**Work request:** Where in the data below does the word "profile" appear? Copy every line that has it.

[Stored entries]
■ ■ ■ ■ ■ ■ ■

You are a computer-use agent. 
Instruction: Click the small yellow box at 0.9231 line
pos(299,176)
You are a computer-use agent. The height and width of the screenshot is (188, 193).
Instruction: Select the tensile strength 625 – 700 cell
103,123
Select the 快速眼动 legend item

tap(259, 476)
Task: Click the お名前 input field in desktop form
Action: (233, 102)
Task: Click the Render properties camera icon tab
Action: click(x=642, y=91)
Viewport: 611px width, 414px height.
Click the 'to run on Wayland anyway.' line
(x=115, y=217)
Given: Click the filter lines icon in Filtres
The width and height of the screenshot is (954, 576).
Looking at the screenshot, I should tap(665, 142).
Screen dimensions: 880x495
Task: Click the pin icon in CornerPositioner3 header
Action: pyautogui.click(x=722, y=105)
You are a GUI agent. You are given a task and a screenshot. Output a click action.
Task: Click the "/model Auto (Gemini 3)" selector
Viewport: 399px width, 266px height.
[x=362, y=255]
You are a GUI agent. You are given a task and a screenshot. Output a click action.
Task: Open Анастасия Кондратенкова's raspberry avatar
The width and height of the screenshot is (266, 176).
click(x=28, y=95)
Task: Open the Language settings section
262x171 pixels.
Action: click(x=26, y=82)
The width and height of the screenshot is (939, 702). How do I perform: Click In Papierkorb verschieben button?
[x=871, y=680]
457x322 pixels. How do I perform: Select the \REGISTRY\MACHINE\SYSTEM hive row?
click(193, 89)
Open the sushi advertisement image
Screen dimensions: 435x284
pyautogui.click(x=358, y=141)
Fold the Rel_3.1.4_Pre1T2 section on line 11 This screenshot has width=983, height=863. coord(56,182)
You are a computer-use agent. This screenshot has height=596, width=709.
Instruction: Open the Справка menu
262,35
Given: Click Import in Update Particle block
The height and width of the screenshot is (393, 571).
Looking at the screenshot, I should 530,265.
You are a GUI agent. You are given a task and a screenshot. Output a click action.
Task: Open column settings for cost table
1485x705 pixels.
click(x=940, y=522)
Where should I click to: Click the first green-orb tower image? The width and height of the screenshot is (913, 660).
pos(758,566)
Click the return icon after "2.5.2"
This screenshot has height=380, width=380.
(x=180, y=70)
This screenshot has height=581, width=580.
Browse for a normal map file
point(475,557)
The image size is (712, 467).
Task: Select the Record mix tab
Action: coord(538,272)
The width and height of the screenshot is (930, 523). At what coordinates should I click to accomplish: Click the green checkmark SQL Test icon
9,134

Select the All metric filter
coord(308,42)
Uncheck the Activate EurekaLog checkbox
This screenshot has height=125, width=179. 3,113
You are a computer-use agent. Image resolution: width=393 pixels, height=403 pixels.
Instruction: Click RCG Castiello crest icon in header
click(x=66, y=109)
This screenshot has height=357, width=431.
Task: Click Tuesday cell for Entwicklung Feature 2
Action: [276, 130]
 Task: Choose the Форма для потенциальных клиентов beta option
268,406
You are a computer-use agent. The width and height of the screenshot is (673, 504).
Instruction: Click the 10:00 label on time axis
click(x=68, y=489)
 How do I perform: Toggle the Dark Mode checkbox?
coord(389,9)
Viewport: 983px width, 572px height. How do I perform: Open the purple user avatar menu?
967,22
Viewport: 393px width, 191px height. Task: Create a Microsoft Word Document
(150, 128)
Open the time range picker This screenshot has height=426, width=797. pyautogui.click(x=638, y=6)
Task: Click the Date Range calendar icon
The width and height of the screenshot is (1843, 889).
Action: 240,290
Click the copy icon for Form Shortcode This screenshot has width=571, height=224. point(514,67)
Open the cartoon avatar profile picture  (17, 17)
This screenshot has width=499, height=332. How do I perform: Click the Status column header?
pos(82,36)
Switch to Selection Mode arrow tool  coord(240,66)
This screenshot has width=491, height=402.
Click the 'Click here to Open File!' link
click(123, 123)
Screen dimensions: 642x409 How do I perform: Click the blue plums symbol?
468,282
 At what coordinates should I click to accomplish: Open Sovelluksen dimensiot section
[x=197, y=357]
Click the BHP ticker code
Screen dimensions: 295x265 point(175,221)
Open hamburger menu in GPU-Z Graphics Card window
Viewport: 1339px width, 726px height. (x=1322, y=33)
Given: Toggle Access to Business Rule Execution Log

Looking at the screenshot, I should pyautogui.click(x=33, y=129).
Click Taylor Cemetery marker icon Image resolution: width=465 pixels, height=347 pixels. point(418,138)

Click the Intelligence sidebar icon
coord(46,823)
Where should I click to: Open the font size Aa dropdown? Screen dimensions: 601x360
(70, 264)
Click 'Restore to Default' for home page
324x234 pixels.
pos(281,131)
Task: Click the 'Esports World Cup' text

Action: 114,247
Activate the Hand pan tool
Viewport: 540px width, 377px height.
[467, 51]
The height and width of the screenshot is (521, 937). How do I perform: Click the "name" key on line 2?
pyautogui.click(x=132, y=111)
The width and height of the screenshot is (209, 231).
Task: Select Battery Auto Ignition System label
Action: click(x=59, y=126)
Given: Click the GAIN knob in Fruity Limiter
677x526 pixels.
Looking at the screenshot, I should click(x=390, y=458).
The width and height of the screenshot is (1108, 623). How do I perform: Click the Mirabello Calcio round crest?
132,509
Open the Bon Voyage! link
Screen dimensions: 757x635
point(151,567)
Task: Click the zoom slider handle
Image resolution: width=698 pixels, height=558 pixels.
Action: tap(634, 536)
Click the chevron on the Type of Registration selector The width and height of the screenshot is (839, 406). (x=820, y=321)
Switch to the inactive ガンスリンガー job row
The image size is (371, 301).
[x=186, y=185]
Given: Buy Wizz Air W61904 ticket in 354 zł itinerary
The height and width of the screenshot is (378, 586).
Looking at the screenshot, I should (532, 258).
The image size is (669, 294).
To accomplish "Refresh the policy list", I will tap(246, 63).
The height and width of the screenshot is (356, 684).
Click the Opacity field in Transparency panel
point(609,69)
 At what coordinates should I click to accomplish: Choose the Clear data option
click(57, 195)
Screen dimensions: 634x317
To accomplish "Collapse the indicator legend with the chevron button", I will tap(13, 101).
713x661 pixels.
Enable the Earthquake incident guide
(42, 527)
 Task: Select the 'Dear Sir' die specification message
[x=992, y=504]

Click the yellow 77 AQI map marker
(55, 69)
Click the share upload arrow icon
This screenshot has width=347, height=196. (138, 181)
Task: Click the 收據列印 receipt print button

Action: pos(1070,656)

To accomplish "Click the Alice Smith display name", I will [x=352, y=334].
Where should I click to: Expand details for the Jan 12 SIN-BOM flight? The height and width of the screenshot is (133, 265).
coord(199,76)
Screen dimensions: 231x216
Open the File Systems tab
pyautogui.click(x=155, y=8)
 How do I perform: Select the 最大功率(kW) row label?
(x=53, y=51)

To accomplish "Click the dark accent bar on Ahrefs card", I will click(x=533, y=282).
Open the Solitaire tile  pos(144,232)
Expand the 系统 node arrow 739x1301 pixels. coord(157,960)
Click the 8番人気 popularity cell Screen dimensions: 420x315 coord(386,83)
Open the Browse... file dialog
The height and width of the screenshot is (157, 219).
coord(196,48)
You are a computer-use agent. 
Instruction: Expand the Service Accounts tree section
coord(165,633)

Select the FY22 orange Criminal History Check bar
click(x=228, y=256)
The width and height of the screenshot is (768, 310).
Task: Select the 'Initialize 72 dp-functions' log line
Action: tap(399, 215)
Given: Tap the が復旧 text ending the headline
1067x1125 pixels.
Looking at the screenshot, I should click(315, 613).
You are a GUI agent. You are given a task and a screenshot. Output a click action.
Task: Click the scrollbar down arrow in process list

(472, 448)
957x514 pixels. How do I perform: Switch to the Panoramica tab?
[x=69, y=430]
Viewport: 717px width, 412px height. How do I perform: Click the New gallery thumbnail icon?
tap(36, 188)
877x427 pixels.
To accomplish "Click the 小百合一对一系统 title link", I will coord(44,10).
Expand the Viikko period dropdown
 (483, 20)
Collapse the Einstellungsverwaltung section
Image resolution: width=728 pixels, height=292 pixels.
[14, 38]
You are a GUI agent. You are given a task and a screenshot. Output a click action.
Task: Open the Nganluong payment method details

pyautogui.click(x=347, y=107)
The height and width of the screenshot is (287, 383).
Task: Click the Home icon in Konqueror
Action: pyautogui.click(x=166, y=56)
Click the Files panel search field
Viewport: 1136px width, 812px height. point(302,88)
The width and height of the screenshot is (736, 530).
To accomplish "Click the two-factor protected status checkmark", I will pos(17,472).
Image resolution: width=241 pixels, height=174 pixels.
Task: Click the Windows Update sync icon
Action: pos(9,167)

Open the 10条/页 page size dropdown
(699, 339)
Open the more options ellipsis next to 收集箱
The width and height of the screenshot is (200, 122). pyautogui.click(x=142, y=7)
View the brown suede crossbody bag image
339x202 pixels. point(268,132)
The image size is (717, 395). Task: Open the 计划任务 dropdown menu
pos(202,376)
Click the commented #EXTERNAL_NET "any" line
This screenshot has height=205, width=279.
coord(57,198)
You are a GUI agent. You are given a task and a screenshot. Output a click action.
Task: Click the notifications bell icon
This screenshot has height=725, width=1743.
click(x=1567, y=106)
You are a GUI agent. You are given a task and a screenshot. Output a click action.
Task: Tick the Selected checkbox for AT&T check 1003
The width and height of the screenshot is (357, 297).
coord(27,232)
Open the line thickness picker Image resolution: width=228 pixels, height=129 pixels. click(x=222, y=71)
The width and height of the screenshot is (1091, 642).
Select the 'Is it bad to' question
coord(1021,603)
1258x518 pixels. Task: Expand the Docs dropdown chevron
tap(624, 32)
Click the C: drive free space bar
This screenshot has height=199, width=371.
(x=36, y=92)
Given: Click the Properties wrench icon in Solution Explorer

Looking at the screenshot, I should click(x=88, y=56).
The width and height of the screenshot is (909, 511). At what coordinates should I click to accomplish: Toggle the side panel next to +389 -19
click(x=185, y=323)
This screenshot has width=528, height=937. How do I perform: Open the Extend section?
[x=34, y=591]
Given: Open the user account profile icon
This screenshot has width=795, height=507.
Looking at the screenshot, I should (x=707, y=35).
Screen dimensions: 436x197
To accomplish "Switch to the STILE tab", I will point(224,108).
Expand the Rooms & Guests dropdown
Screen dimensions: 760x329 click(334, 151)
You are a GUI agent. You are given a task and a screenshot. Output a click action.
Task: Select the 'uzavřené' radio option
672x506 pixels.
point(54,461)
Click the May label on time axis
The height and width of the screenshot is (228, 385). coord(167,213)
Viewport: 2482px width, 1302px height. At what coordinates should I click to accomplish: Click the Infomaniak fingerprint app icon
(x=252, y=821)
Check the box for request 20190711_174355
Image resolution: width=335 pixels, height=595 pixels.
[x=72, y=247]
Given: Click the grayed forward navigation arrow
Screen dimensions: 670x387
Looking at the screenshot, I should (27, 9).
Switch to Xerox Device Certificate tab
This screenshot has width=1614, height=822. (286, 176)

■ ■ ■ ■ ■ ■ ■

**Reply:**
Open the cartoon avatar profile picture  (17, 17)
Given: Open the user account profile icon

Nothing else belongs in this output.